С Белым встречались чаще всего днем у него дома, работал он в своем клубе в основном по вечерам, днем бродил по дому в пижаме и тапочках, отец его пошел на повышение и пропадал на работе допоздна, мать носилась по портнихам и парикмахершам, хотя была уже очень старой. Вдвоем садились на кухне, он обычно приносил коньяк или бутылку крымского портвейна из недорогих, Белый доставал из большого зиловского холодильника остатки салата или варил шпикачки из «пражской» кулинарии. Сидели, трепались обо всем — о джазе, о модных поэтах, о книге Эренбурга.

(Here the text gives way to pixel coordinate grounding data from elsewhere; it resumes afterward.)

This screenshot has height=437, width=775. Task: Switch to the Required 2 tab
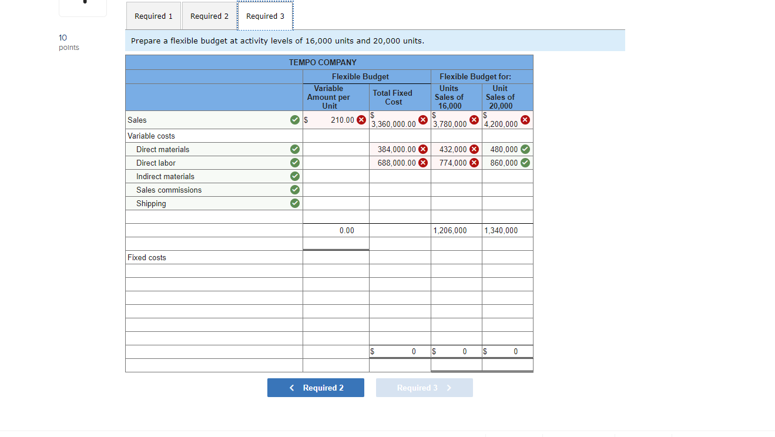click(209, 16)

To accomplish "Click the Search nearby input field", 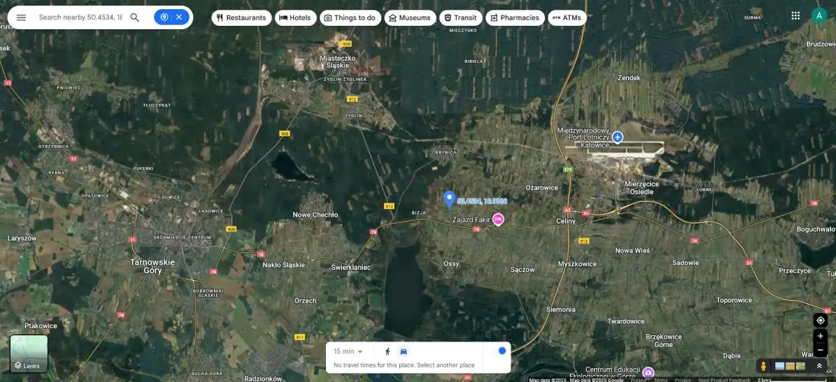I will point(80,17).
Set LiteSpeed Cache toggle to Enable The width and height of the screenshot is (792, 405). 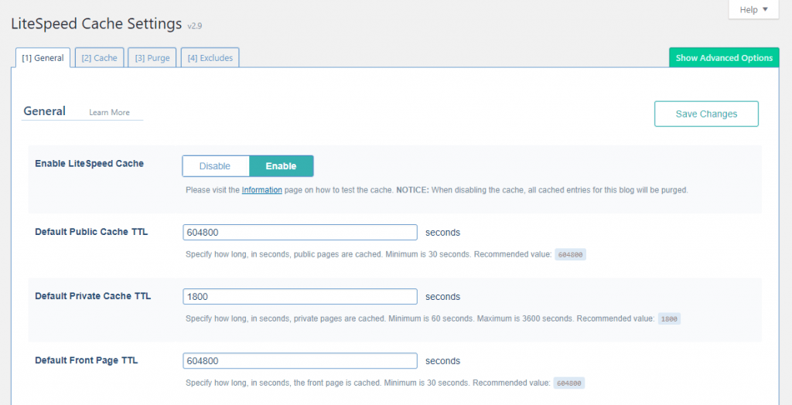(x=282, y=166)
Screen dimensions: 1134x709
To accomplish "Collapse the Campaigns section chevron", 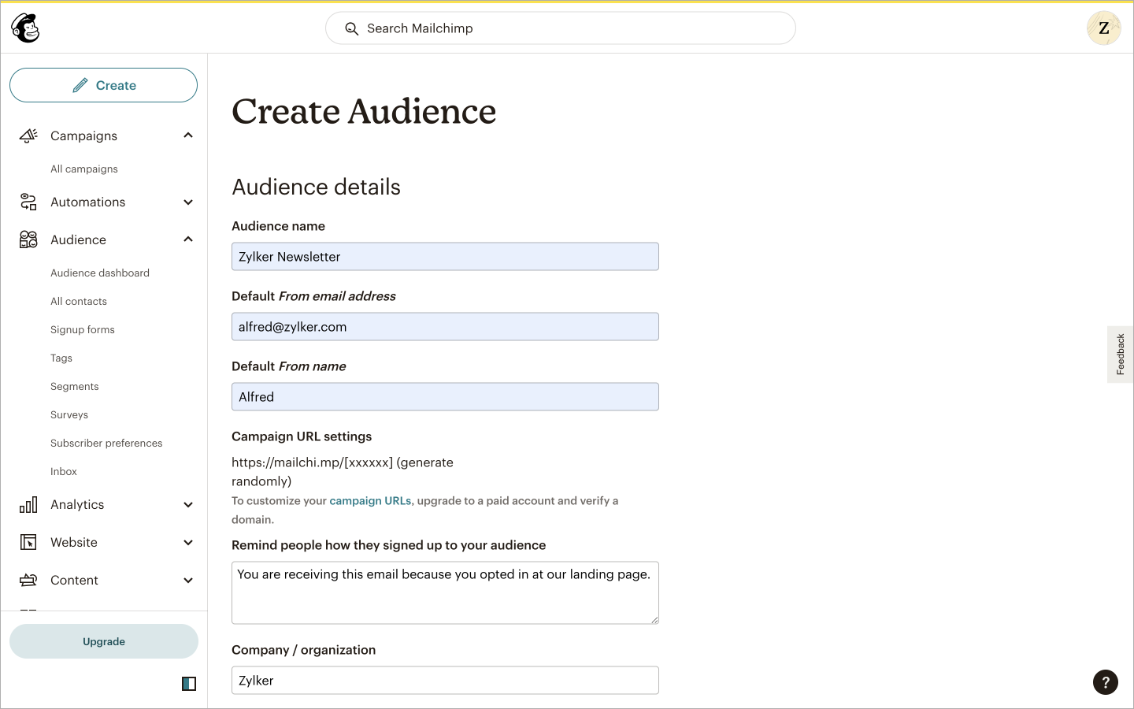I will pyautogui.click(x=188, y=135).

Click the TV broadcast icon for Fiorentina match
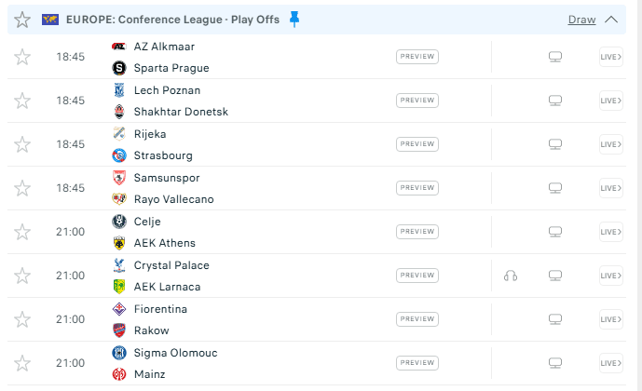555,319
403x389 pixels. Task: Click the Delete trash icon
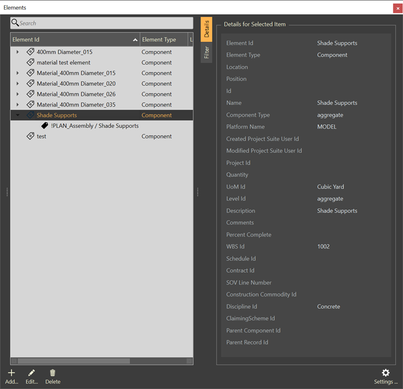point(52,373)
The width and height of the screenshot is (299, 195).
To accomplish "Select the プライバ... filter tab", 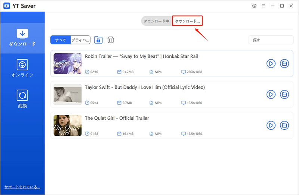I will point(80,40).
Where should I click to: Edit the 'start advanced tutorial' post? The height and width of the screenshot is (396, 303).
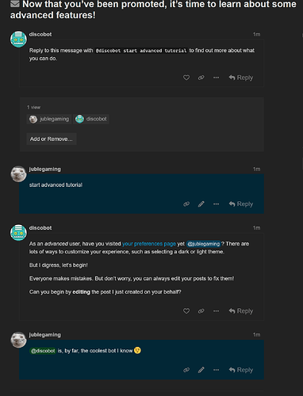tap(201, 204)
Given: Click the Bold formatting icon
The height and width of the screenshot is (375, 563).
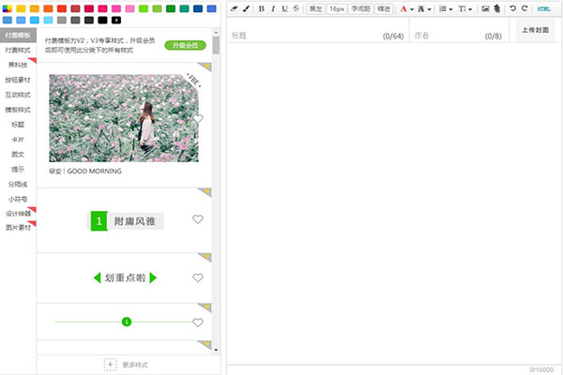Looking at the screenshot, I should [x=262, y=8].
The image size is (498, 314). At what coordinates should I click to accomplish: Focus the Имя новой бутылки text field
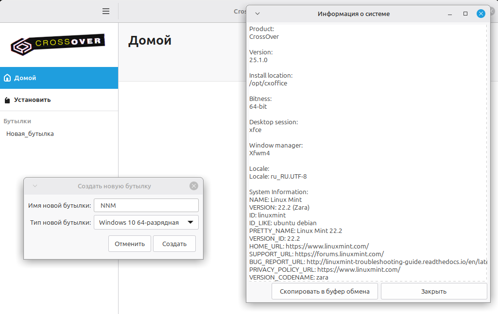146,205
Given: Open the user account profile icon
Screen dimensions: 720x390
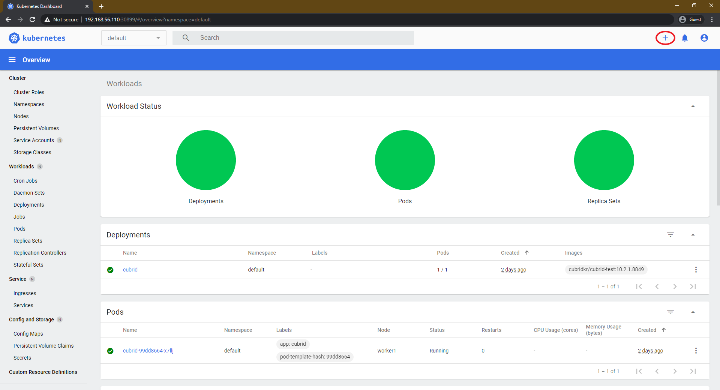Looking at the screenshot, I should pos(704,38).
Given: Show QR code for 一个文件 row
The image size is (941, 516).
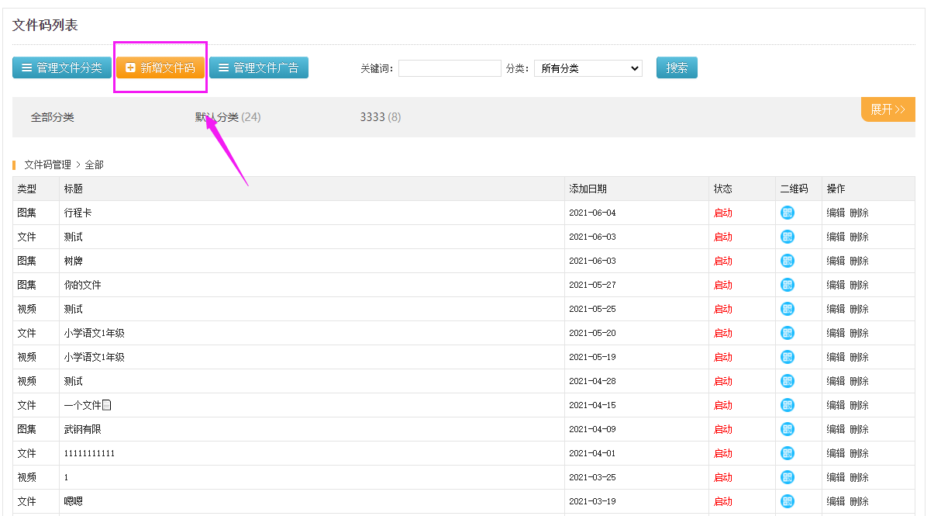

Белый о сталинском времени высказывался в том смысле, что, конечно, кошмар, но тогда, возможно, и нельзя было по-другому, потому что готовились к войне, потом воевали, потом проигрывали американцам по атомной бомбе. А его от таких слов начинало трясти, он кричал, что войну из-за Сталина чуть не проиграли, потому что перебил всех маршалов и с Гитлером дружил, что в лагерях убил больше, чем немцы убили, что евреев едва не успел в концлагеря загнать, — словом, пересказывал, только немного преувеличивая, доклад на последнем съезде. Белый сразу смущался и замолкал, поскольку знал и о дяде Пете, и о том, из-за чего застрелился отец, ослепла мать и вообще обо всем. Замолкали, наливали по рюмке, молча выпивали…
А Киреев на правах школьного друга приходил без звонка домой, здоровался с матерью, она расспрашивала его о родителях, об учебе в «Керосинке», не собирается ли жениться, — он отвечал всегда одинаково: «Кто ж за такого пойдет, тетя Маша!» Нина кормила Киреева на кухне, потом он тихонько включал магнитофон, слушал Брубека, брал какую-нибудь книгу, заваливался с нею в материно кресло, а мать укладывалась дремать, Нина занималась — никто гостя не развлекал, да он уже не был и гостем, вроде приходящий член семьи. Иногда уходил, не дождавшись друга, оставлял записку: «Мишка кончай шляться надо встретиться», — писал он по-прежнему без знаков препинания.
С Витькой же отношения постепенно установились чисто деловые. Перезванивались, когда из Тбилиси сообщали, что надо встретить товар, съезжались к Курскому с сумками — Витька приезжал с большим кожаным чешским чемоданом, выглядел элегантным путешественником, а не спекулянтом — и в следующий раз уже сходились только в «Эльбрусе» делить деньги. Однажды Витька подъехал к шашлычной на новеньком двухцветном «Москвиче», равнодушно выслушал удивленные возгласы приятелей, посоветовал: «И вы купите что-нибудь стоящее, а то так все башли и просрёте». Он жил теперь совсем отдельной жизнью и даже никогда не выпивал с друзьями, кроме как в шашлычной по поводу очередного дележа выручки. Да и при этом в разговорах почти не участвовал, студенческие заботы и рассказы Белого об очередной чувихе, которую он склеил на вечере в Зуева, Витьке были очевидно скучны, он смотрел в сторону, иногда улыбался откровенно насмешливо.